Celebrated author and activist Kevin Powell is keynote speaker for Women Funding Network’s upcoming Women Funded 2019: Leadership for a Changing World. Here, Kevin talks about the importance of “allyship” and what mentors like Gloria Steinem have taught him.
You wear many hats as an educator, activist, author, humanitarian, director—the list goes on. What projects are you currently working on?
Right now, I am working on a couple things, including being a producer for my wife Jinah’s Off Broadway show SHE, a play about women, girls, and healing. As a male ally, I find this work really important and exciting. Jinah started working on the show before the Me Too movement, but it happens to be a very relevant reflection of what’s going on in the country at the moment.
This work led me to another project, a short film called BROTHA MAN, about healthy men versus toxic ones. For the film, I interviewed men in both New York City and Los Angeles from diverse backgrounds: straight, queer, young, old, etc. We’re now in the editing process and the film should be ready for distribution by January.
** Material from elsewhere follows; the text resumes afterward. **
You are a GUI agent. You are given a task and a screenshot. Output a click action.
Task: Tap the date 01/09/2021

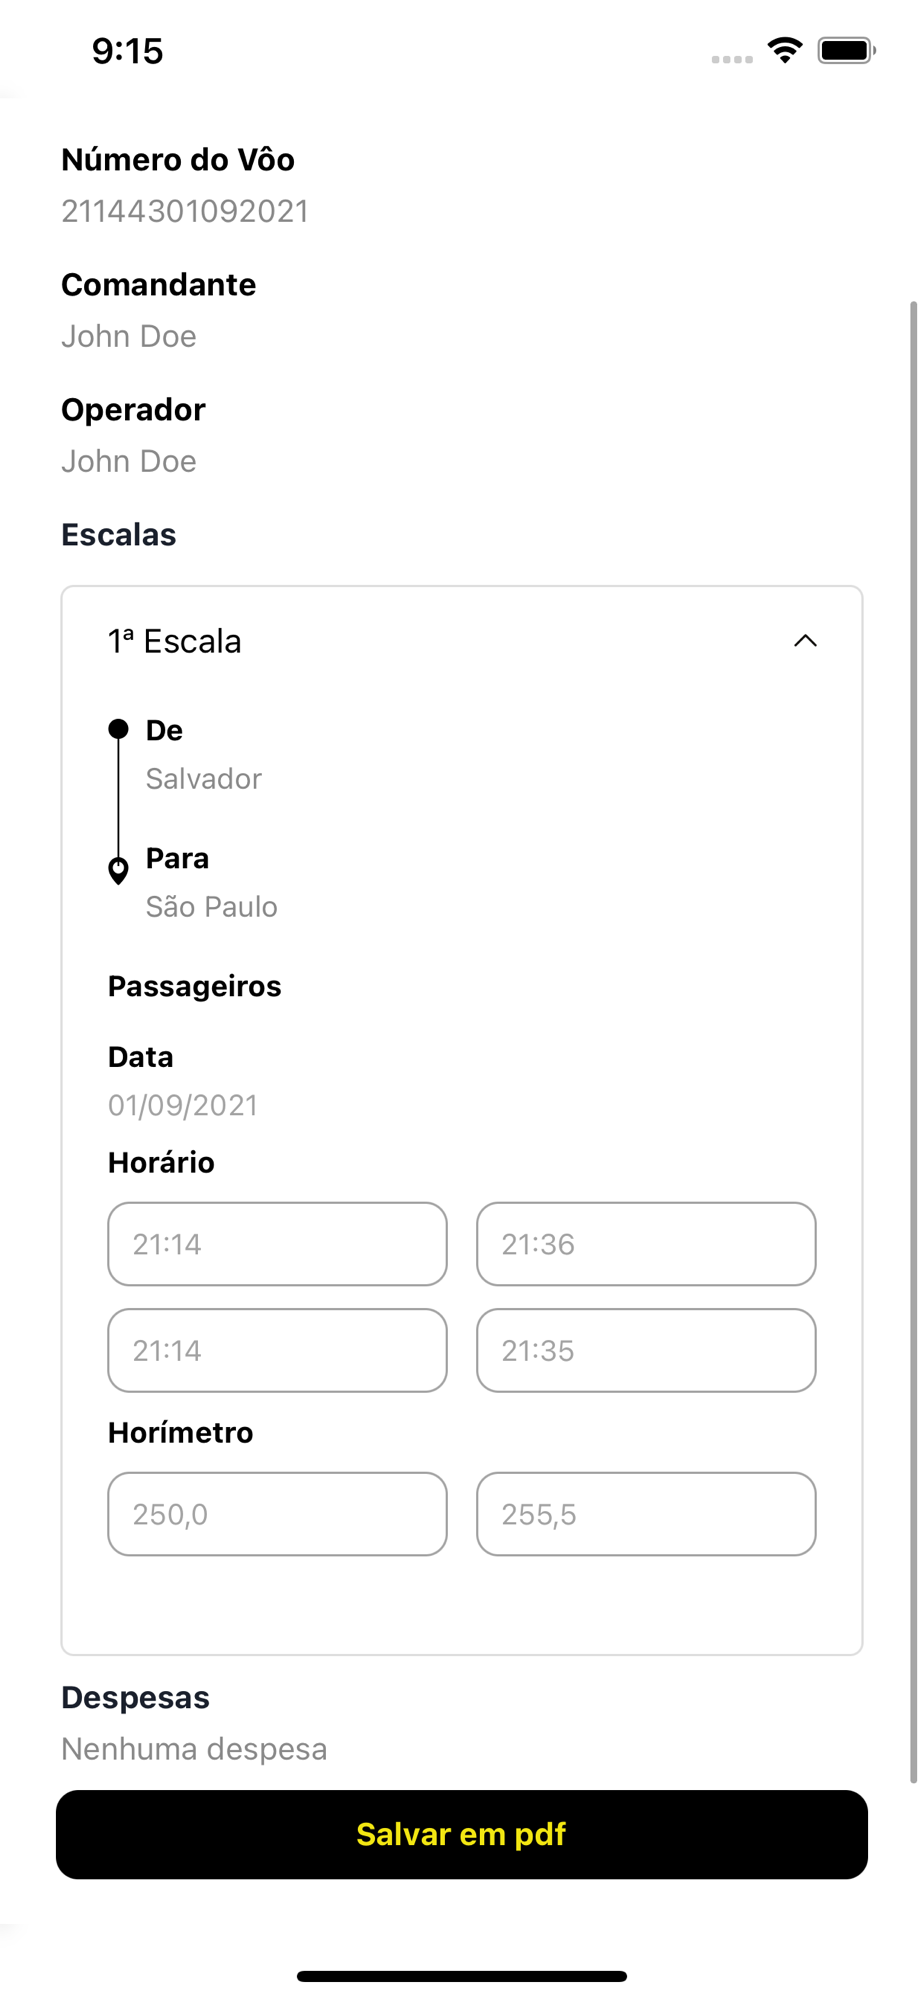click(x=183, y=1105)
People ask me what I do and that’s hard to answer. But generally, if I’m helping to move the needle forward in our world in any way, then I’m doing what I’m supposed to be doing.
WFN is so excited to have you be a part of our upcoming Women Funded 2019 conference, where you will lead a session, “What is a Man? A Message for Us All,” as well as a workshop entitled “Engaging Boys and Men.” Can you talk a little about the concept of “allyship” and the role you see it playing in helping achieve gender equity?
I was just speaking with students in Southern California and this word came up. To me, allyship is about being consistent: showing up and listening. I personally could not engage in this work— helping men and boys go up against patriarchy—without the vital lessons that women and girls have taught me, including my own personal mentors Gloria Steinem, Eve Ensler, and bell hooks.
Unfortunately, racism and sexism, especially against women and girls, is still prevalent. As bell hooks and Gloria Steinem, in particular, have noted: this will not end until boys and men make it end. I hear them loud and clear and I am committed to working with boys and men to challenge what have become social norms, like oppression and violence. It’s imperative that allyship be taught to the group who holds the privilege.
What are the benefits of participating in a conference like Women Funded 2019?
Any chance to come together to exchange ideas is good, no matter what our individual identities are. I personally love these types of gatherings because you realize that you’re not alone, that there are like-minded people out there and we all need a sense of community—you can’t operate by yourself all the time. More and more, I long for personal connection and I think we need each other more than ever, instead of depending so much on technological gadgets, like our phones. I’m so excited, humbled, and honored to be invited to participate in this upcoming conference and I don’t take it for granted. I look forward to open and honest dialogues and the actions that will come out of them.